Indonesia GDP May Top Target on India, China Demand

By Arijit Ghosh and Aloysius Unditu

Dec. 11 (Bloomberg) -- Indonesia expects economic growth to surpass its target for 2008 as rising demand from India and China shields the Southeast Asian nation and its neighbors from a U.S. slowdown.

``We are aiming for higher than 6.8 percent,'' Finance Minister Sri Mulyani Indrawati said in an interview in Jakarta, referring to the government's forecast for next year's expansion. ``India and China will be quite strong in actually pulling growth in the region.''

Indonesia's economy, Southeast Asia's largest, is expanding at the fastest pace since a regional financial crisis of 1997-98 amid soaring prices for palm oil, coal and other commodities demanded by India and China. Exports to China are growing four times quicker than Indonesian sales in the U.S.

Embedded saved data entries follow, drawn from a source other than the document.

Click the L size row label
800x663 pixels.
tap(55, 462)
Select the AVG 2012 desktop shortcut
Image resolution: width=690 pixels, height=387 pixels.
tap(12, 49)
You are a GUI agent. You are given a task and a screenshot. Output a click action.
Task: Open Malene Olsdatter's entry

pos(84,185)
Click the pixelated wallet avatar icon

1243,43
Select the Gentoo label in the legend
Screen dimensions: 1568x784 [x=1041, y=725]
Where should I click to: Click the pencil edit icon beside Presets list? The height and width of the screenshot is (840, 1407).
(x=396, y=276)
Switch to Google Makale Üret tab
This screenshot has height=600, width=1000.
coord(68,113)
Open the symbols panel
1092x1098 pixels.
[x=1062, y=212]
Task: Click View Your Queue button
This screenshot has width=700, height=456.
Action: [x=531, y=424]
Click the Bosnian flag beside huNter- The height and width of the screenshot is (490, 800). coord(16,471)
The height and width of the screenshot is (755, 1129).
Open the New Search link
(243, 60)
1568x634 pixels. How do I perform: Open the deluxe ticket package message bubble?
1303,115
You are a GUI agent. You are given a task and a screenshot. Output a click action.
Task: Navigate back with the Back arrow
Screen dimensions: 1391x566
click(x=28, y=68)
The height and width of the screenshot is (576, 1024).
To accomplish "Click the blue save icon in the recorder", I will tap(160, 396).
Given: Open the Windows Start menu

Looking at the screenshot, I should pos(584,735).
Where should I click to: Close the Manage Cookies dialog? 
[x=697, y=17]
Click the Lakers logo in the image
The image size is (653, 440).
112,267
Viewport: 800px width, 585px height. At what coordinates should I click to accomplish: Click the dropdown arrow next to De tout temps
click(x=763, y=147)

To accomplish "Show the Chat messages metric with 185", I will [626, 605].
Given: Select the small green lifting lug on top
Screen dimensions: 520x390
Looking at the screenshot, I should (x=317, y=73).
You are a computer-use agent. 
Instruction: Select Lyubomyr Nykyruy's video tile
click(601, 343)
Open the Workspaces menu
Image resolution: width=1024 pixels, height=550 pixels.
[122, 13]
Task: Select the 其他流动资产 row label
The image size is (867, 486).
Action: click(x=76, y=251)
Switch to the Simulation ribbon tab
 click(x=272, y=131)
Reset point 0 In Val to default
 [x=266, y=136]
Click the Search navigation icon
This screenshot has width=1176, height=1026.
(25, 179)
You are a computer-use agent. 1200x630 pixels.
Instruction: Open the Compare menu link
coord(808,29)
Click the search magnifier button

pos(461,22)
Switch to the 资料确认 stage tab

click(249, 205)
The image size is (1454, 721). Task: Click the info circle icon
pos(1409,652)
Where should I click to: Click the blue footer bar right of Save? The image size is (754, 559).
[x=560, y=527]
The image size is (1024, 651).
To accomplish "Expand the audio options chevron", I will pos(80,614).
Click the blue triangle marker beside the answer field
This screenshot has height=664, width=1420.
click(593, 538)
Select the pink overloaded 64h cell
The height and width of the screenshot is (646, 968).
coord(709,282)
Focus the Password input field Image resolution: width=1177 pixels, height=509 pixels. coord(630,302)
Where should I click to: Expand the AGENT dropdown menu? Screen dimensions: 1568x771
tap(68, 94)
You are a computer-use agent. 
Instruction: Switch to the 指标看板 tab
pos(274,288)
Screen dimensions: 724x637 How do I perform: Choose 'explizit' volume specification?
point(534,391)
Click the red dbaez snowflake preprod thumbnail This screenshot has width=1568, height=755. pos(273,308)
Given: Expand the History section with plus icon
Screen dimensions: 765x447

``We have seen that trend,'' said Aldian Taloputra, an economist at PT Mandiri Sekuritas. ``Indonesia's exports to other countries in the region, especially China, are increasing, which will reduce the impact of a recession in the U.S.''

India and China, the world's two largest buyers of palm oil, have helped push up prices and earnings of Indonesian producers of the vegetable oil.

Third-quarter profit at PT Astra Agro Lestari, Indonesia's biggest publicly traded agriculture company, almost tripled to a record 603.34 billion rupiah ($65 million) on higher palm oil prices. The company sold 46 percent of its palm oil to India in the first 10 months of the year.

Power Plants

China, the world's largest user and producer of coal, will be a net importer of 18 million metric tons in 2008, UBS AG said in a report on Dec. 6, pushing up prices of the energy and helping miners in Indonesia, which is the biggest exporter of coal used in power plants.

Still, the U.S. is Indonesia's second-largest export market. Companies in the world's biggest economy have purchased $9.4 billion of Indonesian non-oil products in 2007. China has bought $5.43 billion.

Japan, which purchased $11.3 billion of Indonesian products and is the Southeast Asian nation's No. 1 market, is being affected by slowing U.S. demand.

Japan's third-quarter expansion was slower than the government initially reported, the latest evidence that growth is losing steam because of a slump in domestic housing construction and waning U.S. demand.

U.S. Slowdown

U.S. President George W. Bush's economic advisers on Nov. 29 reduced their outlook for U.S. economic growth in 2008 to 2.7 percent from the 3.1 percent they forecast in June, reflecting turmoil in the credit markets and housing.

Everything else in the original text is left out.